In a cross-sectional, population-based random sample of more than 6000 men and women aged 35–75 years (53.1 ± 10.8 years) in Switzerland, the prevalence of AO was 23.9% in men [19]. In contrast to this sample of the general population, the rate of AO in our cohort was, alarmingly, more than twice as high. Although the mean age, which is 5 years higher in our cohort, might account for some of the difference, the main reason is the association of AO with CAD. The epidemic of obesity has reached secondary prevention in CR.
Obesity is known to be associated with impaired quality of life [3, 4], depression and other mood disorders [20], as well as reduced physical and mental wellbeing [4, 21]. In our study population AO was by trend associated with depression, which may be explained by a lower motivation of depressed patients to engage in physical activity and by less favourable diet. The rate of AO was higher in patients with a lower educational level, which is in accordance with previous findings of an inverse correlation between education and obesity in the metabolic syndrome [22, 23]. Instantaneous scores at the beginning of CR for anxiety and depression (HADS), social inhibition and negative affectivity (DS14) and physical and mental wellbeing (SF-36) did not differ between AO and non-AO patients.

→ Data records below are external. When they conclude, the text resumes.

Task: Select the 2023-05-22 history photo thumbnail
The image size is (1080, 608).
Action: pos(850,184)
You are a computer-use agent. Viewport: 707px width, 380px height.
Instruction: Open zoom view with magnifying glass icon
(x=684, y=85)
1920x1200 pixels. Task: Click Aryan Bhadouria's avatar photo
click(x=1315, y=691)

The lack of difference in these scores may be due to the simultaneously increased physical and mental distress affecting both groups equally after a recent myocardial infarction.

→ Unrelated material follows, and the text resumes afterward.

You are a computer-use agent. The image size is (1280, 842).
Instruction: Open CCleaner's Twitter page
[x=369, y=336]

Resting heart rate is one of the most powerful predictors of overall mortality [24, 25]. Blood pressure, maximal exercise capacity and heart rate recovery were not significantly different between AO and non-AO patients after adjustment for age, beta-blocker use and obesity measured by BMI. However, AO patients had significantly higher resting heart rates, suggesting an increased cardiovascular risk independently of obesity measured by BMI. The higher resting heart rate in AO patients is due to an increase in sympathetic tone coupled with a reduction in parasympathetic tone [26].

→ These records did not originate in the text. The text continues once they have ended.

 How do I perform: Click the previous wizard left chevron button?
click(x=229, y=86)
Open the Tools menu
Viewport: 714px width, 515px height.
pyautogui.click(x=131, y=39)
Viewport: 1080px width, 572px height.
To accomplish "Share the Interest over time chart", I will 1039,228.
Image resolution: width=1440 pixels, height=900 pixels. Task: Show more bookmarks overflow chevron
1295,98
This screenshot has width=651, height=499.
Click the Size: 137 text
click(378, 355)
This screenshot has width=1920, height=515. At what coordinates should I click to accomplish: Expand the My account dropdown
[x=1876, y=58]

An atherogenic lipid profile is characterised by elevated triglycerides and low levels of HDL-C [27], and an inverse correlation of HDL-C level and CAD has been consistently shown in population studies [28, 29]. In our study cohort AO was, independently of BMI, associated with an elevated triglyceride level and a low HDL-C level. This is in accordance with the inverse correlation of visceral adipose tissue with HDL-C levels and a positive correlation of visceral adipose tissue with triglyceride levels [30].
Abdominal obesity worsens the prognosis in patients with CAD [31, 32]. The characteristics in AO patients we showed here are independent of obesity measured by BMI and may account for some of the prognostic difference.
Since only patients who attended our three-month ambulatory CR programme were included in this analysis, the results may not be extrapolated to unselected CAD patients. To avoid confounding by gender differences, female patients were omitted. This study is a cross-sectional not longitudinal survey, so future cardiovascular events cannot be anticipated from the results. Although measurements were standardised, anthropomorphic measurements may show substantial inter-observer variability [33, 34].
AO is highly prevalent in patients with CAD attending outpatient CR. AO is, independently of BMI, associated with metabolic lipid disorders and autonomic cardiovascular dysregulation, suggesting increased cardiovascular risk. AO patients, therefore, need particular attention during CR and follow-up, with regard to lifestyle change including substantial weight loss by changing eating behaviour and by increasing physical activity. Interventional studies will clarify the best approach to reducing the burden of AO.
The authors of this manuscript have no conflict of interest to declare. The study was supported by an unrestricted educational grant from Sanofi Aventis (Suisse) SA.